Velvet d'Amour (born May 27, 1967) is an American plus-size model and fashion photographer. She is best known via the worldwide media coverage she received after her appearance in Jean-Paul Gaultier's 2007 Spring/Summer prêt-à-porter collection shown in Paris in 2006. Standing at 5 ft 8 in and weighing 300 lb, she made a catwalk appearance in John Galliano's prêt-à-porter showing entitled "Everybody Is Beautiful" in 2006, and in the associated French Vogue article featuring photography by Nick Knight.

In response to the skinny model debate, D'Amour commented, "The general reason one gets as to why there is not more representation of curvier folks within modern media is that inclusion would be equivalent to acceptance, and acceptance would then equal condoning, which would mean they support alleged ill health. The odd dichotomy is that whilst people like myself are banned due to the purported notion we will somehow 'promote' being unhealthy, we are besieged with media saturated with imagery of Britney Spears, Nicole Richie, Paris Hilton, Kate Moss and Lindsay Lohan. How these women represent good health is somewhat beyond me."

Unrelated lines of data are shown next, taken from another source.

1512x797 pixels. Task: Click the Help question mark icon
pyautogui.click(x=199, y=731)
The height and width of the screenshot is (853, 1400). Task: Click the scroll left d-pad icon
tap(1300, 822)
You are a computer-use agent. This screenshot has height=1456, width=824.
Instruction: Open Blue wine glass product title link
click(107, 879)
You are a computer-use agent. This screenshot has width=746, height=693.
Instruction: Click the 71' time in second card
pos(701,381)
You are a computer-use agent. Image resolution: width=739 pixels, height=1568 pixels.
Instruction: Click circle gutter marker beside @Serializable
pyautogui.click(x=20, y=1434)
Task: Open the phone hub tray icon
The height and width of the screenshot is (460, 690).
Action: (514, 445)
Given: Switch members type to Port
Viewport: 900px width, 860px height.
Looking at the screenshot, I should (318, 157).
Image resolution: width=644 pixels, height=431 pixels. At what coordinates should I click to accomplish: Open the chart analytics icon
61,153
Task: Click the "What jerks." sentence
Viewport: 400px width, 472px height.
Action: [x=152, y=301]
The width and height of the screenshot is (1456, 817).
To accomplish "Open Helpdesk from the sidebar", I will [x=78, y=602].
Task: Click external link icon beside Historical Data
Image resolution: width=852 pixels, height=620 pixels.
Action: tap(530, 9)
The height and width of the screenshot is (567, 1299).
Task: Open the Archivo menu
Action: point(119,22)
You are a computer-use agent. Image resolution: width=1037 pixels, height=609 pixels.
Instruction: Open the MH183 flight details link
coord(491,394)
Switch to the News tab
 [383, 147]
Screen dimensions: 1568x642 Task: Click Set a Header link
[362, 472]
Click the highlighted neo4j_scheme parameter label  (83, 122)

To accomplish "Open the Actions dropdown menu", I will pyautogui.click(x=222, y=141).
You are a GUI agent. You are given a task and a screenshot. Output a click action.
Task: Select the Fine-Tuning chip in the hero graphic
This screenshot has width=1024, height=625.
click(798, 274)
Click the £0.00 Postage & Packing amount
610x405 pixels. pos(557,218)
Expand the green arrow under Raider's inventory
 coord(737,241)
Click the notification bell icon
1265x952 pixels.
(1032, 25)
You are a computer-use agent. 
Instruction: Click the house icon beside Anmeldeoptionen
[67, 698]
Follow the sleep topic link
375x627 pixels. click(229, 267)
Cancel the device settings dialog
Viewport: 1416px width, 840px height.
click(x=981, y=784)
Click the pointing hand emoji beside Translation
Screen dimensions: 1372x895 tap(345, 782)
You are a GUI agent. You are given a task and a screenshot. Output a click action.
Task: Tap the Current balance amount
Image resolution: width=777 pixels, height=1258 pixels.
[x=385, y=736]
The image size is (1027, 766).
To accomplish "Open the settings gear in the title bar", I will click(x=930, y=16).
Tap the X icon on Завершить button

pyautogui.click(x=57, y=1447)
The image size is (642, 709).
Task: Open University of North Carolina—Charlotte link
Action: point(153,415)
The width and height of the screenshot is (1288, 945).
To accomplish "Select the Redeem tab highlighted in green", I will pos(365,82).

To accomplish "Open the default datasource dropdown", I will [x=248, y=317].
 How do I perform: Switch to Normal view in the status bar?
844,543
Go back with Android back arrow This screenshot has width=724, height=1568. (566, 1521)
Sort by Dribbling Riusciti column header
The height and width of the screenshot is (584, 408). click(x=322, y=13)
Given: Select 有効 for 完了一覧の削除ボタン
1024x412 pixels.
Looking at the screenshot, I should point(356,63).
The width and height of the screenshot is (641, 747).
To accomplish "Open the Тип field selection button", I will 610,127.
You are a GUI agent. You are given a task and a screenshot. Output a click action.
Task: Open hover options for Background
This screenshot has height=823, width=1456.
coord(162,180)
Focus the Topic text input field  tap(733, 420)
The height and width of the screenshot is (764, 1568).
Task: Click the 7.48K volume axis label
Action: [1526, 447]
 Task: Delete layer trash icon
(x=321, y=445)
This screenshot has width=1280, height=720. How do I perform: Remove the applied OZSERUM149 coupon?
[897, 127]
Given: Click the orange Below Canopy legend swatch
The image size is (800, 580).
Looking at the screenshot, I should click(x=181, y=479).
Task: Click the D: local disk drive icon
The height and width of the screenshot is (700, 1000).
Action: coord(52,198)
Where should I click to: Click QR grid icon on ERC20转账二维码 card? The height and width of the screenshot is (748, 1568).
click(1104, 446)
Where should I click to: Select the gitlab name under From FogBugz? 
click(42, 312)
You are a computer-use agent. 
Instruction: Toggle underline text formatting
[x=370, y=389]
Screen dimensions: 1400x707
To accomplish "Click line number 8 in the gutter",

D'Amour's appearance on the catwalk was widely regarded as a response by Gaultier to the international model health debate, although D'Amour is quoted in many interviews stating that Gaultier's intentions were honest. He was in fact, casting his 30-year retrospective and thus he was harkening back to previous collections where he had already incorporated plus size models, which is how she was cast in the first place.

D'Amour featured in the title role of Avida, the 2006 French film directed by Benoît Delépine and Gustave Kervern, and produced by Mathieu Kassovitz, which was selected for the 2006 Cannes and 2007 Tribeca film festivals amongst others and has been purchased by Cinema Epoch for US distribution. In 2010, she participated in the French TV show : "La Ferme Célébrités en Afrique" She has also launched a magazine called Vol-Up-2 that features her photography as well as other photographers and artists. As D'Amour experienced success as a plus model, she subsequently photographed many plus models for Vol-Up-2, such as rising plus model Clementine Desseaux.